Today’s Programming Praxis problem is about Treaps – binary trees that are more or less balanced thanks to random numbers. The provided solution is 58 lines, so we have quite a bit of work to do. Let’s get started.

First our imports:

import Control.Monad
import Data.Char
import qualified Data.List.Key as K
import System.Random

As mentioned in the intro, the data structure is, for all intents and purposes, a binary tree.

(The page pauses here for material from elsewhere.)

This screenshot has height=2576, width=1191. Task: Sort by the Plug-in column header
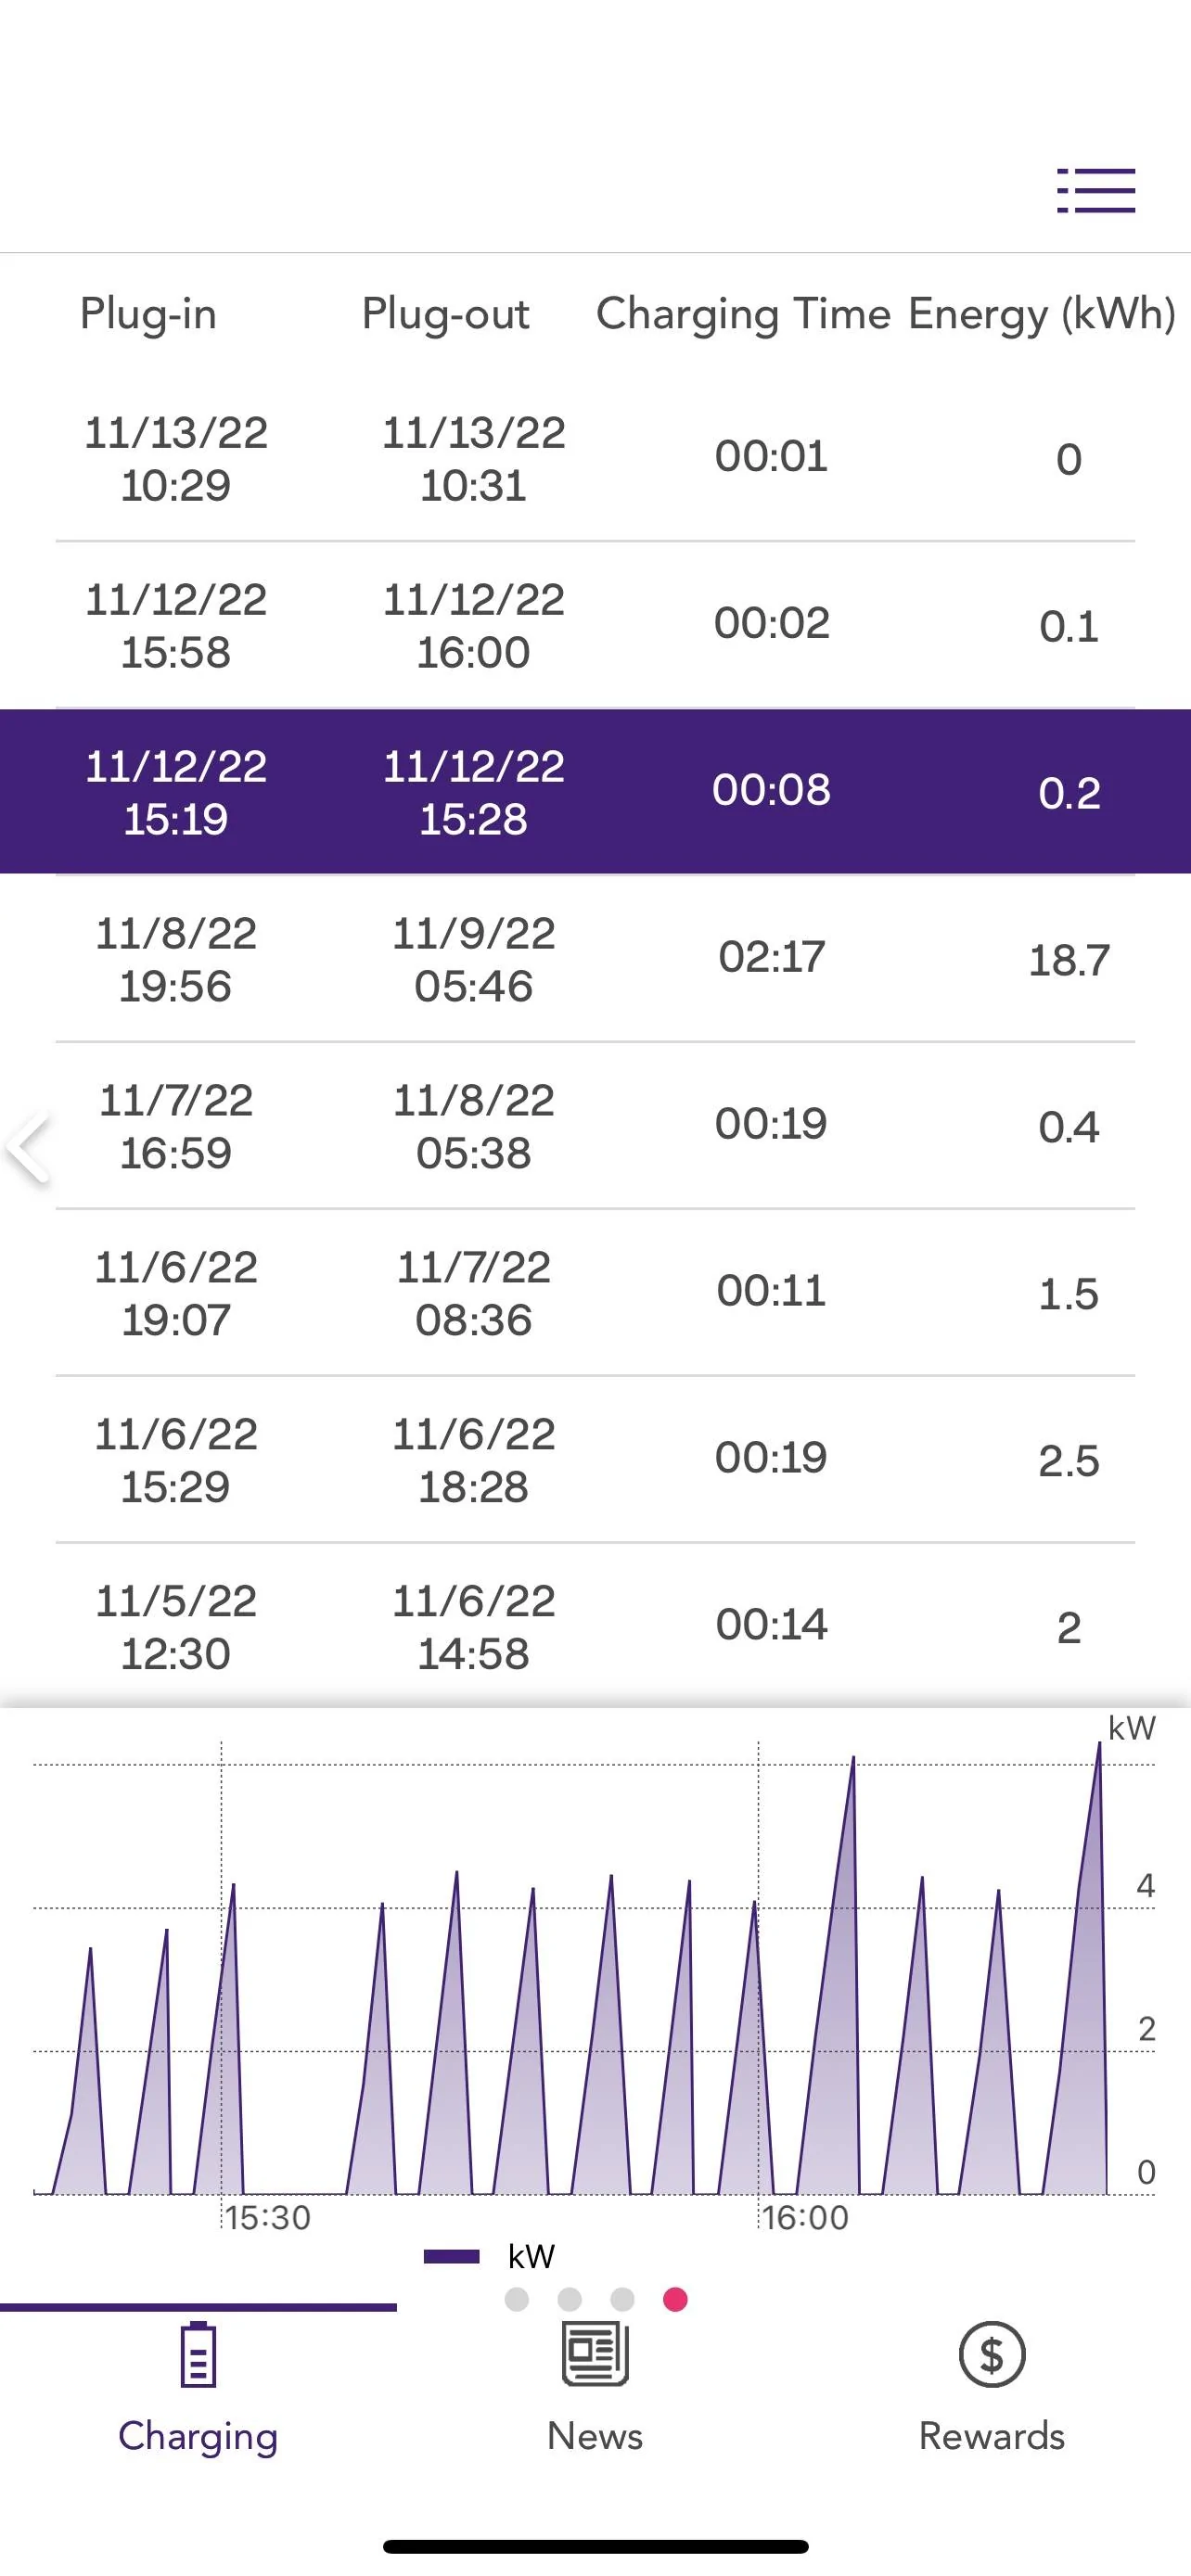click(148, 314)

data Treap k a = Nil | Node Int k a (Treap k a) (Treap k a)

Nil nodes have a priority of -1.

priority :: Treap k a -> Int
priority Nil = -1
priority (Node p _ _ _ _) = p

Rotating left and right requires some node reshuffling:

rotLeft :: Treap k a -> Treap k a
rotLeft (Node p k a l (Node rp rk ra rl rr)) =
Node rp rk ra (Node p k a l rl) rr
rotLeft t = t
rotRight :: Treap k a -> Treap k a
rotRight (Node p k a (Node lp lk la ll lr) r) =
Node lp lk la ll (Node p k a lr r)
rotRight t = t

This function automatically applies the correct rotations:

rot :: Treap k a -> Treap k a
rot Nil = Nil
rot t@(Node p _ _ l r) | p < priority l = rotRight t
| p < priority r = rotLeft t
| otherwise = t

Lookup works the same as in any binary tree.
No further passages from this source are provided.